Causes of psychosomatic chest pain
The general registered causes of such psychosomatic chest pain include:
- Panic Attacks
- Stress responses
- Anxiety disorders
Since the above causes all refer to scenarios of great mental impact, it is important to understand that the mind plays a major role in defining the metabolism mechanisms of our physical entities. The mind, which originates from the brain, is a complicated entity by itself and is yet not completely understood by the medical community. In fact, even in the 21st century, the mysteries of mind remain largely mysterious to doctors and the general public alike. However, one thing that is clearly accepted is that all diseases are more or less psychosomatic in nature as nothing happens without the interaction of the mind and the body. The body does not exist without the mind; therefore, doctors are increasingly considering the impact of the mind in treating general physical illnesses. Many doctors nowadays treat a particular physical symptom as not an isolated or distinct syndrome, but as a part of the whole mind-body mechanism. Advanced doctors therefore make it a point to ask about social mental factors while treating diseases.

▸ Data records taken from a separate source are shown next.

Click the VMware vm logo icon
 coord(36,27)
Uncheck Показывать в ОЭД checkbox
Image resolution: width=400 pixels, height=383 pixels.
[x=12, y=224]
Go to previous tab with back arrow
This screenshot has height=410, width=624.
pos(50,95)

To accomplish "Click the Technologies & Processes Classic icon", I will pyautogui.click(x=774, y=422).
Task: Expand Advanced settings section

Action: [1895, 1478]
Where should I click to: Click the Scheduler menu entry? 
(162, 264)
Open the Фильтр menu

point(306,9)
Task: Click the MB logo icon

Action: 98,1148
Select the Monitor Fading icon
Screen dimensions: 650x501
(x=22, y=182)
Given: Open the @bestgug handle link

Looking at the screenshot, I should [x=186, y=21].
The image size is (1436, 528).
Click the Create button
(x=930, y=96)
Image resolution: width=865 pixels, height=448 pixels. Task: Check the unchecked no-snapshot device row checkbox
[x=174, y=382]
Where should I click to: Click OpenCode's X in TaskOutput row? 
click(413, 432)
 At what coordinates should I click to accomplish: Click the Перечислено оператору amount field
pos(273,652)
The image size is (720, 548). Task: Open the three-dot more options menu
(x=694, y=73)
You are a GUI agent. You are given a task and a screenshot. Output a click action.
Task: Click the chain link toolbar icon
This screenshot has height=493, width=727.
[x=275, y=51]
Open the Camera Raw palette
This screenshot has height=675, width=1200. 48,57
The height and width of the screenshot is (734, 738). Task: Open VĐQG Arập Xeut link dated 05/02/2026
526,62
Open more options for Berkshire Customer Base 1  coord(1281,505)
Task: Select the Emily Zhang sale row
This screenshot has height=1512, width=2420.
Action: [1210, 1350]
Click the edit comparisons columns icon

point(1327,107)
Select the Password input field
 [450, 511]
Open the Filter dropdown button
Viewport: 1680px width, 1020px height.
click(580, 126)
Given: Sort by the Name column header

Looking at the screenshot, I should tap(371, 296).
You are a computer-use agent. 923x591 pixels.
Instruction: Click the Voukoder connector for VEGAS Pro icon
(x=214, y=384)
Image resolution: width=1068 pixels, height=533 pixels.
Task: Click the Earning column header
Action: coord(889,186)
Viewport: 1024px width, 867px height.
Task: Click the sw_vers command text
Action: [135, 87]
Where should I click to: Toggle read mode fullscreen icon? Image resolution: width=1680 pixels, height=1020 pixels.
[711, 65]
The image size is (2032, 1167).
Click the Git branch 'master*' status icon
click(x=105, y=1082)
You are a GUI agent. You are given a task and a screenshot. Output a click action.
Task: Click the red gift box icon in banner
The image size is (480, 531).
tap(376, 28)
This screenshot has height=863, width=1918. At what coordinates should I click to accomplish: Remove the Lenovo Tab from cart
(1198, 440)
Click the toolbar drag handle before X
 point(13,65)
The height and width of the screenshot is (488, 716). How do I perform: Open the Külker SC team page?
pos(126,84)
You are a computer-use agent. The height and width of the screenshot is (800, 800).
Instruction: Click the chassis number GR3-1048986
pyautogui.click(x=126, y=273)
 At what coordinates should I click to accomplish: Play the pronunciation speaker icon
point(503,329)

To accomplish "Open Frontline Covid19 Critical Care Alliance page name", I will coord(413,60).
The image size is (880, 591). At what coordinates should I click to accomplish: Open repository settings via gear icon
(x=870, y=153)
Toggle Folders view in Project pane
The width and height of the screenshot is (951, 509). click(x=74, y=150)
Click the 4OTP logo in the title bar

The mind body interaction and responsibility of doctors
However, this can be tricky. The patient may initially feel that the doctor is not paying attention to his/her illness and trying to prove that it’s ‘all in the mind’. This is a very tricky situation as in fact, every physical aspect has a mental existence. Our actions are guided by our minds, and so are the physical distresses. The actual problem is in the general perception that any illusion of the mind is a mental illness and that should be treated to make it ‘normal’. Mental illusions and hallucinations are often seen in a ‘fearful’ and negative light due to a common twisted perception of madness. However, when we think of all the cruelty and inhumane acts, that we ‘normal’ people are capable of doing, the line between normality and insanity often seems hazy. That is a different discussion though, although exactly not out of the context here.
Therefore, the responsibility of the advanced doctor is to suggest to the patient that the mind plays a very active role in the perception of pain and also in the healing process. With proper balanced interaction of mind and body, a fast healing of the physical distress is very much possible. It is necessary to remember not to panic, as in panic the mind aggravates the condition of the disease.
Medical treatment of psychosomatic conditions
Varieties of medical treatments are available for treating such conditions. SSRIs or the Selective Serotonin Reuptake Inhibitors are increasingly used in treating psychosomatic chest pain and with good results. Other therapeutic techniques such as cognitive behavioral therapy, relaxation techniques, cognitive restructuring etc. are being used to treat such conditions. Additionally, other healthy living practices like following a healthy diet, regular exercises, and regular sleep patterns can go a long way in treating such conditions.